§ Instructions for the task:
Count the lines below in which "icon" appears, then give that number by itself.

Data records

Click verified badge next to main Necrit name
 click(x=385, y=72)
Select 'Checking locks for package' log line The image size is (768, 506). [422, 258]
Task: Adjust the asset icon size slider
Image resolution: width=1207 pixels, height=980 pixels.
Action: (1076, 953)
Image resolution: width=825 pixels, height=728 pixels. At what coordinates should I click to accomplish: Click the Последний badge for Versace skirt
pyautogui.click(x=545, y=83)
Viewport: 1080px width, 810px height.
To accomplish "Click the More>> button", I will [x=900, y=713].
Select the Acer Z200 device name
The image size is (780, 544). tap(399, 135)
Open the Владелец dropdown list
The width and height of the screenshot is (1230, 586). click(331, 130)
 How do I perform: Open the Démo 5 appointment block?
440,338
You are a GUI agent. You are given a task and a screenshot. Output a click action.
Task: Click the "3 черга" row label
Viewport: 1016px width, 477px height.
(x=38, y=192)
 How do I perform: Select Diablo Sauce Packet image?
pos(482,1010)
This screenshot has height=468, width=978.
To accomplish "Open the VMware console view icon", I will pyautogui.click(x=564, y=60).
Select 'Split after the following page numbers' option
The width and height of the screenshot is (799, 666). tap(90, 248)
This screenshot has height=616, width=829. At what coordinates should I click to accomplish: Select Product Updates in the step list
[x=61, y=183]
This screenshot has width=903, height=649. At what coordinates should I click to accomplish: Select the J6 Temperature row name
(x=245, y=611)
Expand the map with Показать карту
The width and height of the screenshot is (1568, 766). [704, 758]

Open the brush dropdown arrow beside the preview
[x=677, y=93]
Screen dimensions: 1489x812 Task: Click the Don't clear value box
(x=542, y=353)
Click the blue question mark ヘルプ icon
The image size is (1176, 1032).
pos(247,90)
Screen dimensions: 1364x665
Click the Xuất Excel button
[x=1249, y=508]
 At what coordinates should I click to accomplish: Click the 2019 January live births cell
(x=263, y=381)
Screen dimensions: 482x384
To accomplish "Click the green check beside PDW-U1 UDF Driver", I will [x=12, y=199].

§ Expected answer:
3